Die schlimmste Strafe war nach Angaben des Historikers die Entlassung eines Klosterbruders in seiner Kleidung: „Damit war man gesellschaftlich geächtet.“ Parallel wird in Steinfeld seit 1475 kräftig investiert. Zuerst wird das spätgotische Chorgestühl aus Eichenholz, das teilweise noch erhalten ist, aufgestellt. Sechs Jahre später wird mit dem Bau eines Bibliotheks- und Krankenhausgebäudes begonnen. Der Grundstein für den neuen Kreuzgang wird 1492 gelegt und der Bau etwa 1517 fertiggestellt. Ende des 15. Jahrhunderts werden zudem einige besonders wertvolle Holzskulpturen erworben.

Im 30-jährigen Krieg hat das Kloster Glück gehabt und wurde nicht geplündert
Helmut J. Kirfel Historiker

Darunter ist auch die Kreuzigungsgruppe vom Kalvarienberg, die heute in der Vorhalle der Basilika zu sehen ist. Um 1509 beginnt Meister Hubert von Aachen mit der Ausmalung der Deckengewölbe im spätgotischen Stil. 1517 wird mit den Arbeiten für die neue Verglasung des Kreuzgangs begonnen. Sie wird 1785 ausgebaut und kurz danach nach England verkauft. Heute ist sie größtenteils im Victoria-und-Albert-Museum in London zu sehen. Die wachsende Macht der Äbte macht sich auch in der Kleidung bemerkbar.

Seit 1536 treten die Äbte wie Bischöfe auf. „Aber im Gegensatz zu den Bischöfen werden die Äbte nur gesegnet und nicht geweiht“, nennt Kirfel einen großen Unterschied. Aber es gibt auch immer wieder Rückschläge für die Klostergemeinschaft. 1509 stirbt Abt Johannes V. von Münstereifel an der Pest. Auch der Prior, der Subprior, der Sakristan, der Novizenmeister und mehrere andere Chorherren fallen der Seuche zum Opfer. Anfang 1592 überfallen Soldaten im Nachgang zum Truchsessischen Krieg das Kloster und plündern es aus.

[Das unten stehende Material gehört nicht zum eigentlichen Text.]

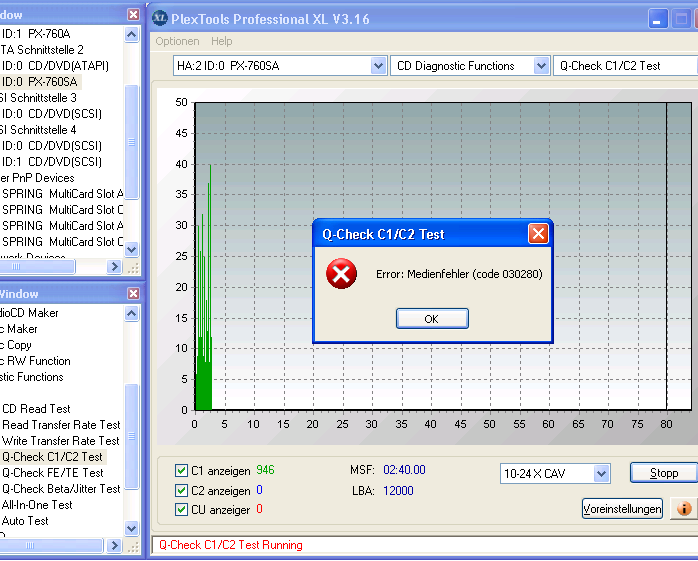This screenshot has width=698, height=561.
Task: Open the Voreinstellungen settings button
Action: coord(622,509)
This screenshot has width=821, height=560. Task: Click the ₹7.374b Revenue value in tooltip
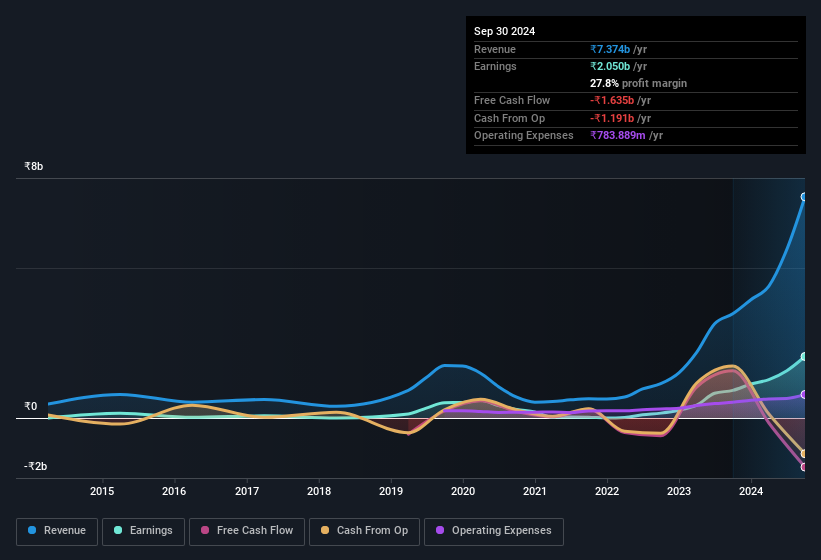click(610, 49)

Hexenprozesse düsteres Kapitel des Klosters

Immer wieder werden Chorherren verschleppt und Lösegelder erpresst. Während des Krieges werden die kostbaren Bildscheiben des Kreuzgangs erstmals ausgebaut und für zwölf Jahre nach Münstereifel ausgelagert. Auch in den folgenden Jahrhunderten müssen die Scheiben mehrfach in Sicherheit gebracht werden. „Im 30-jährigen Krieg hat das Kloster Glück gehabt und wurde nicht geplündert. Der Abt war in der Zeit aber zur Sicherheit in den Steinfelder Hof in Köln gezogen“, berichtet Kirfel.

Ein düsteres Kapitel in der Geschichte des Klosters sind auch die Hexenprozesse. „Viele höhere Geistliche wurden als Richter oder Beisitzer berufen und waren deshalb an den Prozessen beteiligt“, weiß der Historiker. Abt Balthasar Panhausen führt 1604 einen Prozess gegen eine der Zauberei verdächtige Frau in der zu Steinfeld gehörenden Herrschaft Wehr. 1628 werden nach einem Hexenprozess in der Herrschaft Wildenburg zwölf Frauen und vier Männer getötet.

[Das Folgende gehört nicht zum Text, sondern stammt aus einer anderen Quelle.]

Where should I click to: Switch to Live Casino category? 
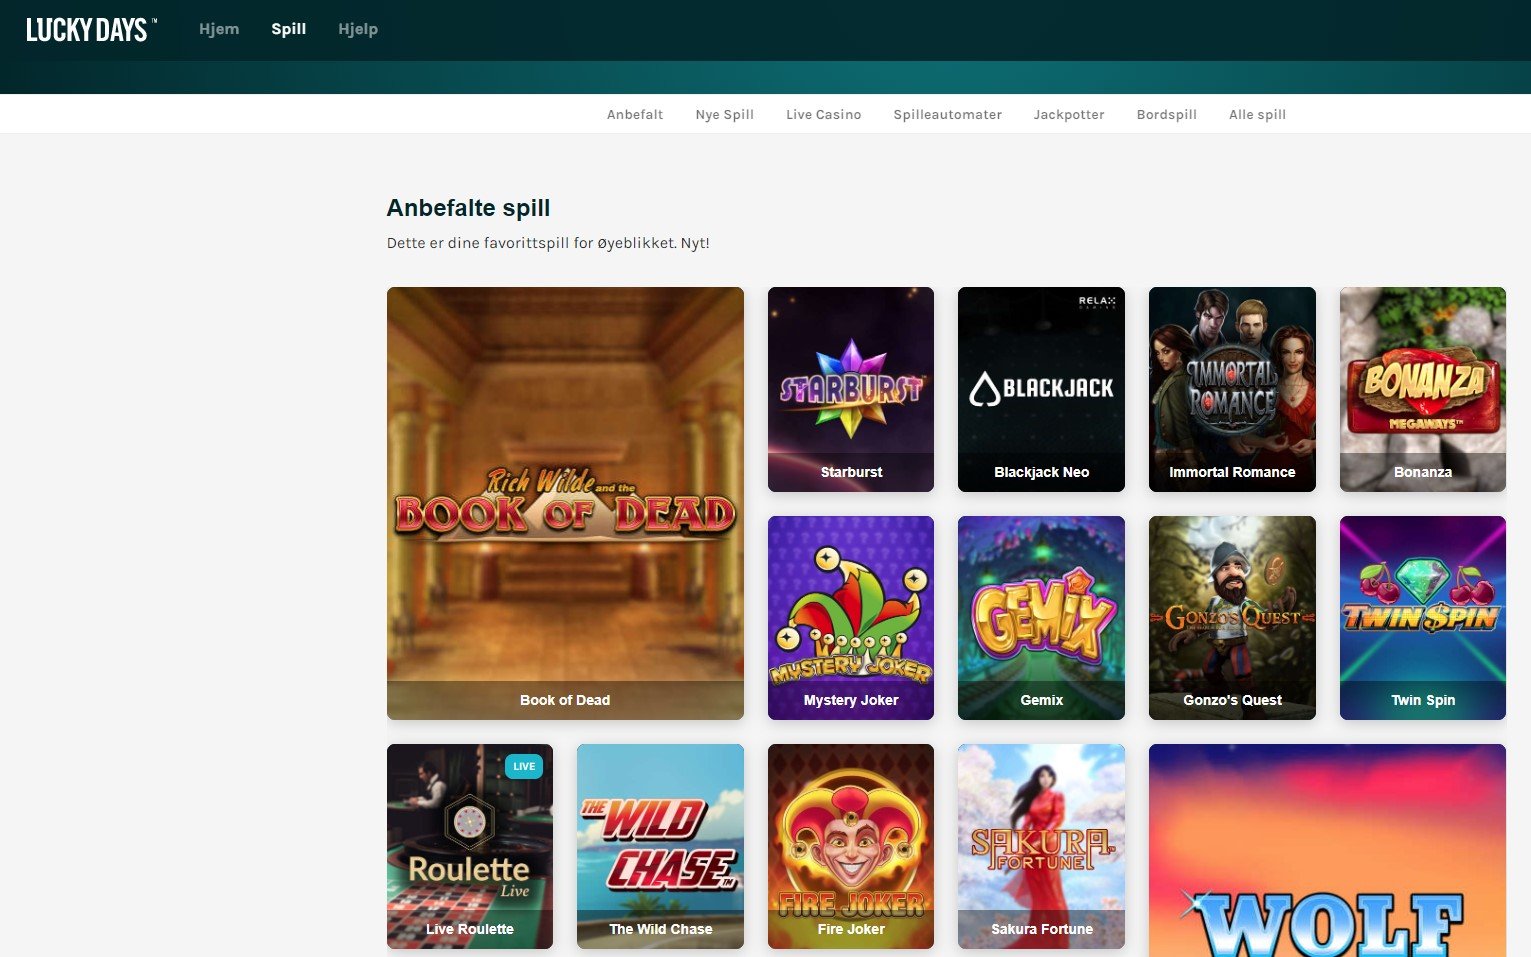click(823, 115)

Da zwei Männer Einwohner von Wahlen waren und damit zu Steinfeld gehörten, werden sie auf Steinfelder Gebiet hingerichtet und verbrannt. Der aufkommende Barock sorgt dann im 17. und 18. Jahrhundert für sehr große Veränderungen in Steinfeld. „Aus der romanischen Klosterkirche wird eine Barockkirche mit Einbauten und weißen Wänden“, berichtet Kirfel. Zahlreiche neue Gebäude entstehen, das Kloster erlebt eine weitere Blütezeit. Doch am Horizont tauchen schon dunkle Schatten auf. 1802 wird das Kloster von den Franzosen geschlossen.